Wednesday, March 24, 2010

The Steel Remains

The Steel Remains, Richard Morgan.

Morgan's latest novel, and his first fantasy. Resembles a lot the themes of Mieville's stuff (particularly Iron Council) and some of Morgan's own earlier stuff. The resemblance is a bit unfortunate, because The Steel Remains isn't nearly as strong, and might have been more enjoyable if I hadn't set really high sights on it. Ultimately I have mixed reactions. The book feels in some ways more like the middle volume in a trilogy than the first one it is, all the characters and the setting coming in with a lot of stuff already in action. Partly this makes it feel decently fleshed out, like a lived-in world with a lot of history, but it's also alienating to connect with the characters. There's a lot of anger in this book, against homophobia, against the selling and domination of people, against varied forms of militarism, exploitation, hypocrisy and fanaticism. Morgan's story is tight enough that this isn't just a case of the character or author stopping the narrative to lecture, or filling the world with strawman. It's a grim environment, but a complex one, with few easy moral decisions and an overall believability. I was reminded several times of Iran late under the shah--repressive, corrupt, and with the waiting forces in the wing preparing to launch the society into an even more repressive and homophobic theocracy. I'll be interested to see if the later volumes follow up this parallel at all. Clearly one of Morgan's main projects in this was to take the standard fantasy template and add a whole awareness of homosexuality, homophobia, slavery, sexual violence--common to human societies, and aren't going to change just because of magic.

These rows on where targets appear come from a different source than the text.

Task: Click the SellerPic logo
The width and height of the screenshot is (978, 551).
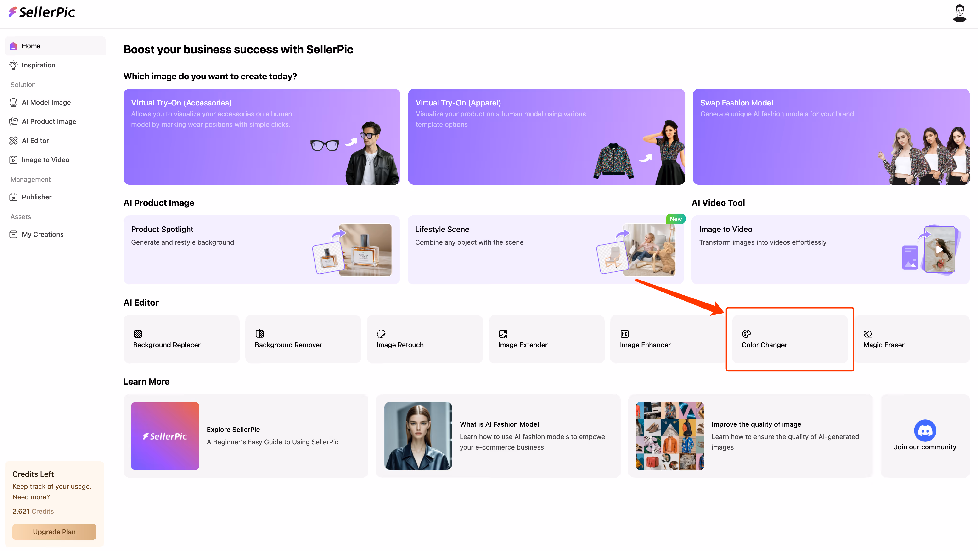Action: click(42, 12)
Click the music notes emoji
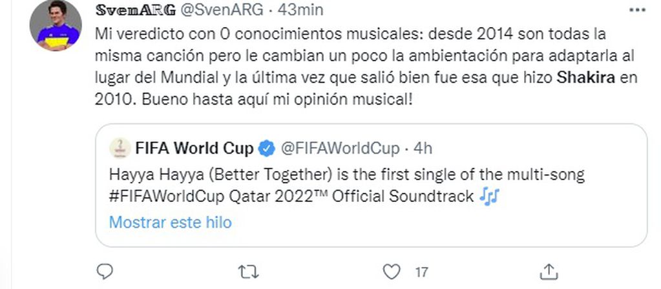 click(489, 196)
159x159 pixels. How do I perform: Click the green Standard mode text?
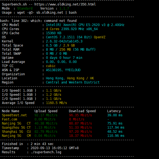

One standout element in this work is the relation of the main character to violence. He's from a very violent context, and he inhabits this type of position to earn his living, as well as to assert his own way of living, but this isn't presented as a redemptive thing. It's a basically destructive force, even when used against all-slaughtering invaders or bigoted fanatics it doesn't make a hero, it produces an extremely dangerous man. The most notable moment of this is the flashback shown where
Ringil kills a child. About the most extreme provoking circumstances one could imagine--the child was throwing stones as part of the torture of Ringil's lover--but the act of violence was excessive, unhesitating and basically unthinking, and it brings home the problems with both the society and Ringil's own actions in relation to it.

Still, I find the project far less satisfying or interesting than Market Forces. Partly because the fantasy tropings and mystical invasion forces do give a tone of unreality that make the grim focus of the human environment appear too polemical. The biggest factor, though, is that the plot through this deconstruction isn't that engaging. While George R. R. Martin is good at anchoring his darkness to an interesting narrative and Mieville is fantastic at it, The Steel Remains doesn't work great as an actual plot. At least one too many eldritch menacing forces, and a bit too much circling the wagons in terms of political intrigue and resuce-the-slave. The character stuff is more engaging, and it's apparent that Morgan was really quite ambitious in setting up this kind of work, but there are significant areas where I don't think it fully delivers. I'll be interested in reading the rest of the series and in following Morgan's work, but this particular story isn't top tier fantasy for me.